>> Begin THE DATA

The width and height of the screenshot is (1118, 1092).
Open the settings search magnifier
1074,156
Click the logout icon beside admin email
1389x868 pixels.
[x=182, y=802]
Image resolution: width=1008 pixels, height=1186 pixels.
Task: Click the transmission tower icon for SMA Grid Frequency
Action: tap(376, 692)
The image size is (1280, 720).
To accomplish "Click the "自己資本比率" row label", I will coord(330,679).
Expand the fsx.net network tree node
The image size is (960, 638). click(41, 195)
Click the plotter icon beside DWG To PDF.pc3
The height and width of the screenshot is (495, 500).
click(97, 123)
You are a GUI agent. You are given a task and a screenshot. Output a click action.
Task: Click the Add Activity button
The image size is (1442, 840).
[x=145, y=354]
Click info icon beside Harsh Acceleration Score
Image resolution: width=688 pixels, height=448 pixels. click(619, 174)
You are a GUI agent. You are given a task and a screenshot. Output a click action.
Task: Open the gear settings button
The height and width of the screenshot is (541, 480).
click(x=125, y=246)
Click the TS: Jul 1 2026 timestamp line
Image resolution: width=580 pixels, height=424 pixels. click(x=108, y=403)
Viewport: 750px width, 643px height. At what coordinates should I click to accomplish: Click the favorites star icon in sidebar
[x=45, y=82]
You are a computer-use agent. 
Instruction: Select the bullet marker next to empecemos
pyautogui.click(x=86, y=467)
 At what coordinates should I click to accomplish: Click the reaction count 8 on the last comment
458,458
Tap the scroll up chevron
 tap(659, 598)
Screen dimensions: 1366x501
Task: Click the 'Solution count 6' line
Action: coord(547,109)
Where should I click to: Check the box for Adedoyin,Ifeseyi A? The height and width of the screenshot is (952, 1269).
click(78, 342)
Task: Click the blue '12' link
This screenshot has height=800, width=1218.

>> End THE DATA

# TASK TO COMPLETE:
Reproduce every one of the lines above word for word, with nothing changed.

# WRITTEN RESPONSE:
The width and height of the screenshot is (1118, 1092).
Open the settings search magnifier
1074,156
Click the logout icon beside admin email
1389x868 pixels.
[x=182, y=802]
Image resolution: width=1008 pixels, height=1186 pixels.
Task: Click the transmission tower icon for SMA Grid Frequency
Action: tap(376, 692)
The image size is (1280, 720).
To accomplish "Click the "自己資本比率" row label", I will coord(330,679).
Expand the fsx.net network tree node
The image size is (960, 638). click(41, 195)
Click the plotter icon beside DWG To PDF.pc3
The height and width of the screenshot is (495, 500).
click(97, 123)
You are a GUI agent. You are given a task and a screenshot. Output a click action.
Task: Click the Add Activity button
The image size is (1442, 840).
[x=145, y=354]
Click info icon beside Harsh Acceleration Score
Image resolution: width=688 pixels, height=448 pixels. click(619, 174)
You are a GUI agent. You are given a task and a screenshot. Output a click action.
Task: Open the gear settings button
The height and width of the screenshot is (541, 480).
click(x=125, y=246)
Click the TS: Jul 1 2026 timestamp line
Image resolution: width=580 pixels, height=424 pixels. click(x=108, y=403)
Viewport: 750px width, 643px height. At what coordinates should I click to accomplish: Click the favorites star icon in sidebar
[x=45, y=82]
You are a computer-use agent. 
Instruction: Select the bullet marker next to empecemos
pyautogui.click(x=86, y=467)
 At what coordinates should I click to accomplish: Click the reaction count 8 on the last comment
458,458
Tap the scroll up chevron
 tap(659, 598)
Screen dimensions: 1366x501
Task: Click the 'Solution count 6' line
Action: coord(547,109)
Where should I click to: Check the box for Adedoyin,Ifeseyi A? The height and width of the screenshot is (952, 1269).
click(78, 342)
Task: Click the blue '12' link
This screenshot has height=800, width=1218.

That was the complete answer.